I am an algebraic topologist and am trying to understand some computations related to p-adic complex K-theory and equivariant K-theory. However this has led me into the world of algebraic geometry over $\mathbb{Z}_p$ and I need some help with some basic computations.
I would like to understand the moduli stack of G-torsors over the scheme underlying the multiplicative group $\mathbb{G}_m$ where we are working with schemes over the p-adic integers $\mathbb{Z}_p$ and $G$ is a finite group (which we also view as a group scheme over $\mathbb{Z}_p$). I would even be happy to know the cases where $G = \mathbb{Z}/p$ and $G= \mathbb{Z}/q$ with $q \neq p$, i.e., for cyclic groups.
To clarify, for a scheme S defined over the p-adic integers $\mathbb{Z}_p$, the S-points of the stack in question form a groupoid, the groupoid whose objects are S-families of G-torsors over the p-adic multiplicative group $\mathbb{G}_m$. In other words the objects are G-torsors over $$S \times_{spec \; \mathbb{Z}_p} \mathbb{G}_m.$$ The morphisms are the obvious ones, and everything is defined over the base ring $\mathbb{Z}_p$, which should probably be viewed as either a topolological ring or a pro-ring/ind-scheme. I am willing to be quite flexible on this point, as well as the particular topology used (Zariski, etale, flat, etc).
Sometimes it is useful to use the heuristic that $\mathbb{G}_m$ is like the circle $S^1 = \mathbb{R}/\mathbb{Z}$. For the circle the stack of G-torsors looks like the quotient stack $[G/G]$ for the conjugation action. Perhaps the $G$-torsors on $\mathbb{G}_m$ hava a similar description? A simple description of this type would be very useful to me, i.e., as a quotient stack or really any presentation at all.
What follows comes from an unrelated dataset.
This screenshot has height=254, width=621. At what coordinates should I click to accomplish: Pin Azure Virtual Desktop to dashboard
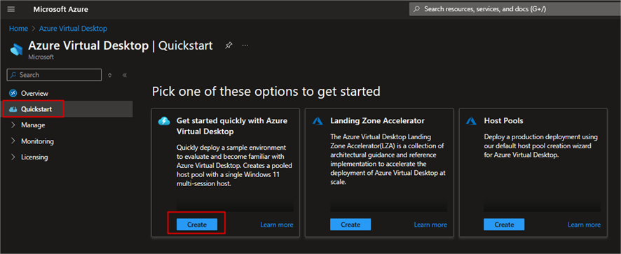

I am not very picky, but I need this for explicit calculations and so certainly need the description to be as explicit as possible.
A good start would be computing the groupoid of G-torsors over $\mathbb{G}_m$ (ignoring S-families) or even the set of isomorphism classes of $G$-torsors over $\mathbb{G}_m$. I tried to compute this by finding some nice cover of $\mathbb{G}_m$, but it is getting late here and I haven't found something that works yet.
I have tried googling around and have come up short. Most of the stuff I have found is either about $\mathbb{G}_m$-torsors, or about $G$-torsors for groups related to $\mathbb{G}_m$, or work which only works over a field of some sort or another. To clarify I am interested in $\mathbb{G}_m$ over $\mathbb{Z}_p$, so not over a field, in particular not over a field which has pth roots of unity. However I would be interested in the answer over those other rings in-so-far as they help get me the answer over $\mathbb{Z}_p$.
If this question is too basic, I would be happy even for a reference with some similar examples carefully worked out so I can learn explicitly how to do this kind of calculation.